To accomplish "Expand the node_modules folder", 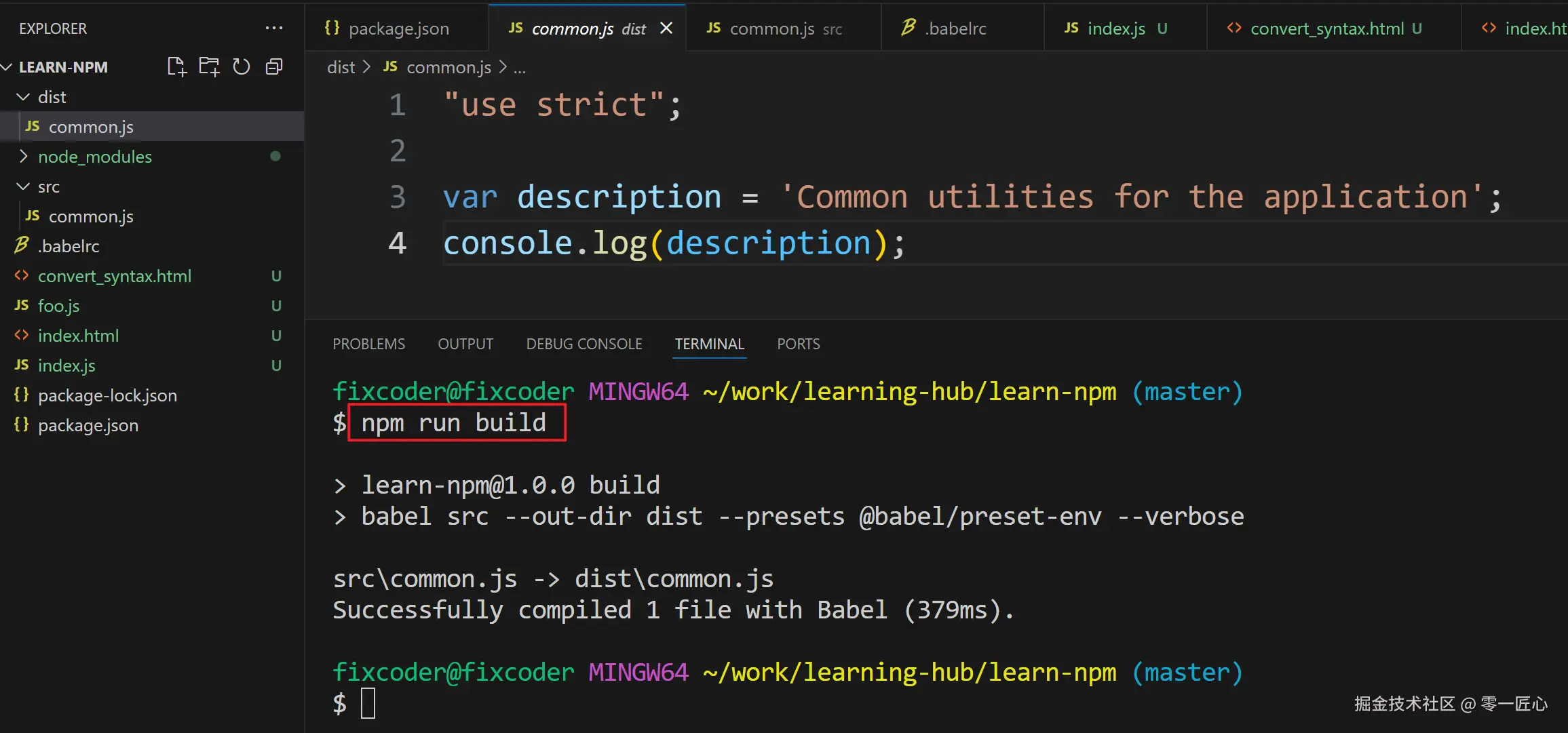I will (24, 157).
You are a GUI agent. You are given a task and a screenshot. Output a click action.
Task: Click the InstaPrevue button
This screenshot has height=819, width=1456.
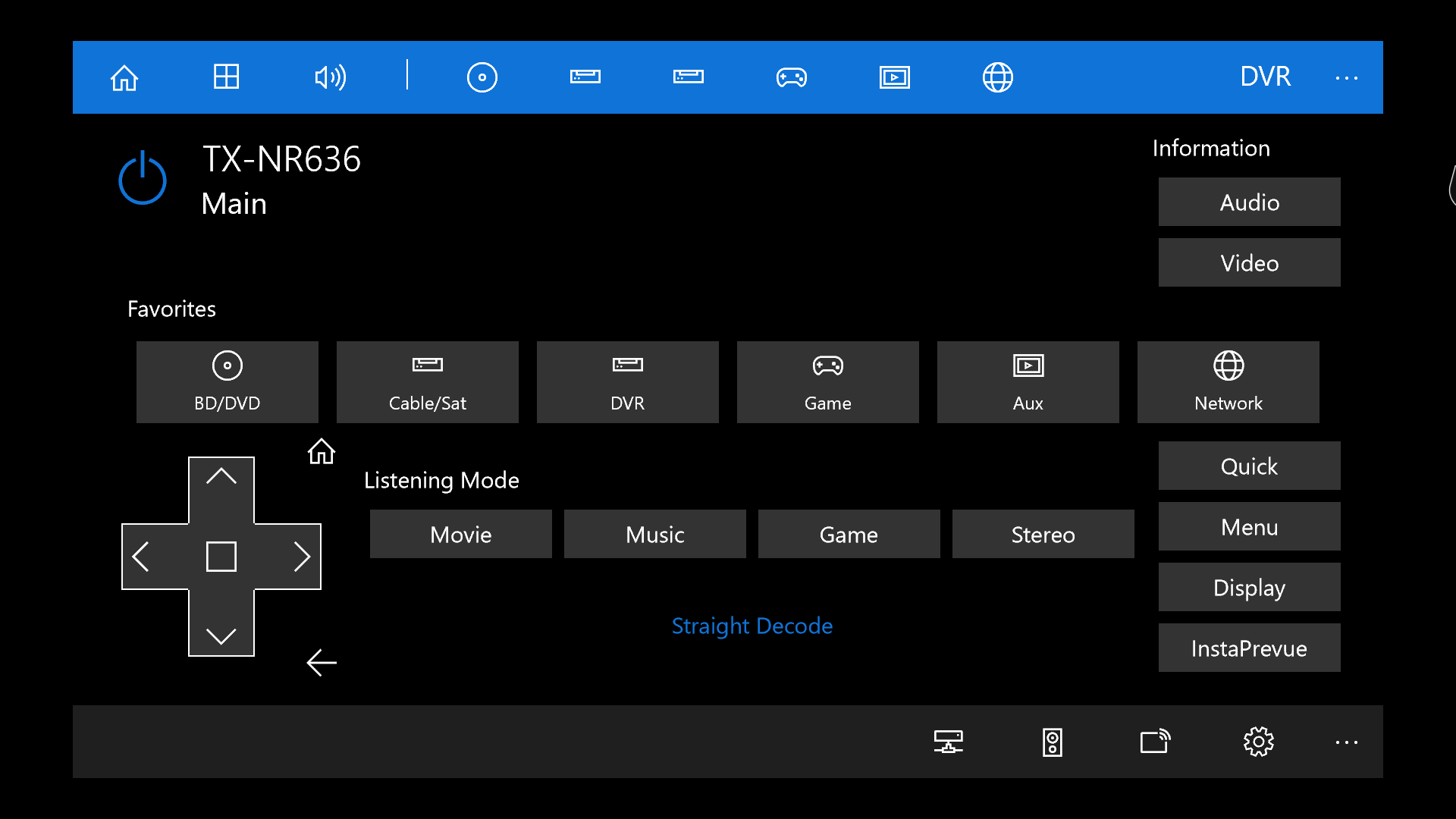[1249, 648]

• [Exercise aim] The expected answer is the line with "You are a GUI" followed by every remaining line of the listing, each restated exactly, with all pictures dropped.

• [Solved problem]
You are a GUI agent. You are given a task and a screenshot. Output a click action.
Task: Click the InstaPrevue button
This screenshot has height=819, width=1456.
[1249, 648]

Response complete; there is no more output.